begin INFORMATION SHOWN

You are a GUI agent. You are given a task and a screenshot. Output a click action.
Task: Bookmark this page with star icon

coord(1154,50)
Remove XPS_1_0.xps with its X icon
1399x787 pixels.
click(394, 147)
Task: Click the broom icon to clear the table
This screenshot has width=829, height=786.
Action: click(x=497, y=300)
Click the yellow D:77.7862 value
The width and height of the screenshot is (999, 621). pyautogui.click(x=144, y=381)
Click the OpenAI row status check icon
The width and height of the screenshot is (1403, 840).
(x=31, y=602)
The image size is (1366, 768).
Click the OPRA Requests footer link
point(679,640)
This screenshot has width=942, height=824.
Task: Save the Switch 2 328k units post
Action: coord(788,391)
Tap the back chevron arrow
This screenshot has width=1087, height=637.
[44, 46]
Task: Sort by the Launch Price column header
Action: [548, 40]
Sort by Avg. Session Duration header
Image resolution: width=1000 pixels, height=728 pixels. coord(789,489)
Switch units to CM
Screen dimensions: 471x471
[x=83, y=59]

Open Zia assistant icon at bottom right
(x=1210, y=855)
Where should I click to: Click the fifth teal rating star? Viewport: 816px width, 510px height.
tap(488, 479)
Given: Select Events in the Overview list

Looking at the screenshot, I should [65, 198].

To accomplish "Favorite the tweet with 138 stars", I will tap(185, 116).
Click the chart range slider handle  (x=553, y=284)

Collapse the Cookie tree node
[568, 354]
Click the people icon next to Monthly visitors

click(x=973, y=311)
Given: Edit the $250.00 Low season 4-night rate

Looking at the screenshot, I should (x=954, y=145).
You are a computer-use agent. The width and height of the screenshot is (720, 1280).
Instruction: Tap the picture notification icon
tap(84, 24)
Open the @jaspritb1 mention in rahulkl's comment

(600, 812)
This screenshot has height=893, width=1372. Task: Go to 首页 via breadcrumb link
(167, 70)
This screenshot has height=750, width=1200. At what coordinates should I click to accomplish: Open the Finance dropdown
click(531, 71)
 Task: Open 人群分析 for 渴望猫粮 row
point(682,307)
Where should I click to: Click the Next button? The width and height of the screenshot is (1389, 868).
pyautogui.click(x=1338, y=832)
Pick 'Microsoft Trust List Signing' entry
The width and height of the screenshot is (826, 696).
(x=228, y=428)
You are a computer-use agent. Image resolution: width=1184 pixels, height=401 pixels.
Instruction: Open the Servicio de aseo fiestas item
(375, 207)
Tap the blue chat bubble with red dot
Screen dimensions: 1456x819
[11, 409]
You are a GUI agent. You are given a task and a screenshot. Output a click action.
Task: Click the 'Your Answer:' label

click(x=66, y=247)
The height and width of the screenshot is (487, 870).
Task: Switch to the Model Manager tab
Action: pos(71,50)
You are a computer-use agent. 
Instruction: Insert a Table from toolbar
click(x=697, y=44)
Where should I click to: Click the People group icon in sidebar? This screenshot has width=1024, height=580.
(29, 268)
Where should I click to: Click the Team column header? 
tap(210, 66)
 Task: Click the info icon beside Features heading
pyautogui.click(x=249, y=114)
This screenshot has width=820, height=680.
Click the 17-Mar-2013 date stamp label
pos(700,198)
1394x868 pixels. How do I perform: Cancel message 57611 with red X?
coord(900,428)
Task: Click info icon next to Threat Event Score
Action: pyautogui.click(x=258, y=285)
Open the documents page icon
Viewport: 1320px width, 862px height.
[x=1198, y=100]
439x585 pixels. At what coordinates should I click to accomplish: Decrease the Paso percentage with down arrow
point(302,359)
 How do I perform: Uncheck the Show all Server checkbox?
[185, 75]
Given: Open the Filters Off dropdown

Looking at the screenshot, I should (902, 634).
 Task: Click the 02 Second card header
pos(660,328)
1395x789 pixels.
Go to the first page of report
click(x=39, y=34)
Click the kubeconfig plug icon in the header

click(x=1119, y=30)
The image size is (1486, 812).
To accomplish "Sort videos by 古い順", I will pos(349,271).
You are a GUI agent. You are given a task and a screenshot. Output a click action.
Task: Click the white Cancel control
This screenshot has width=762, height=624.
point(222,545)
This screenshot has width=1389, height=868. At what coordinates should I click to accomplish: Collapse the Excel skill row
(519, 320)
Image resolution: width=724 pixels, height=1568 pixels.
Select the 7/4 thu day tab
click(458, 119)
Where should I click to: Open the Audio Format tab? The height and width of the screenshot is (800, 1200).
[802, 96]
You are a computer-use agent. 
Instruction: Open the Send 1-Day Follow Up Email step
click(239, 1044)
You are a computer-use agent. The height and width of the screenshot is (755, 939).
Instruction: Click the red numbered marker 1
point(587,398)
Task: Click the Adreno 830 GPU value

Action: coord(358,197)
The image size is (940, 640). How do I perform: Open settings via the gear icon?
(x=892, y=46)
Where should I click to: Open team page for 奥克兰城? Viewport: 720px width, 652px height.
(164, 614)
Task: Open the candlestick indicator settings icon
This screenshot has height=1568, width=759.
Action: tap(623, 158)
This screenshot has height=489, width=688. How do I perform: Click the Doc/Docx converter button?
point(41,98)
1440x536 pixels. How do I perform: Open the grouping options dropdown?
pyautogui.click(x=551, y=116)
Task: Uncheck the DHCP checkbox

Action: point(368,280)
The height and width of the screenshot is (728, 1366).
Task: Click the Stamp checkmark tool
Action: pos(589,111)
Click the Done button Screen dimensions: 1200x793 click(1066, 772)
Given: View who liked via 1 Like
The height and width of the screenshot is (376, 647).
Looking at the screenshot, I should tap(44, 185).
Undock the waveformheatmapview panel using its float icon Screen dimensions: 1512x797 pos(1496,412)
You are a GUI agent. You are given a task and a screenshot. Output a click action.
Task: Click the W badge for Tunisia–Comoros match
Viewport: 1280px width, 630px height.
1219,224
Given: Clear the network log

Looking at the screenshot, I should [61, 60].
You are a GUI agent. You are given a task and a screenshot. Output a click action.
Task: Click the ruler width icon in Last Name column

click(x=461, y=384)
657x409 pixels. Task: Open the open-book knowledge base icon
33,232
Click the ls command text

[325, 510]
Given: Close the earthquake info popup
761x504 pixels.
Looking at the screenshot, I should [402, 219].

end INFORMATION SHOWN

SET EXERCISE: Retype the lines of the listing above, starting with the line that contains "This screenshot has width=820, height=680." and going on through the line that contains "point(302,359)", with both of those lines included.

TASK OUTPUT:
This screenshot has width=820, height=680.
Click the 17-Mar-2013 date stamp label
pos(700,198)
1394x868 pixels. How do I perform: Cancel message 57611 with red X?
coord(900,428)
Task: Click info icon next to Threat Event Score
Action: pyautogui.click(x=258, y=285)
Open the documents page icon
Viewport: 1320px width, 862px height.
[x=1198, y=100]
439x585 pixels. At what coordinates should I click to accomplish: Decrease the Paso percentage with down arrow
point(302,359)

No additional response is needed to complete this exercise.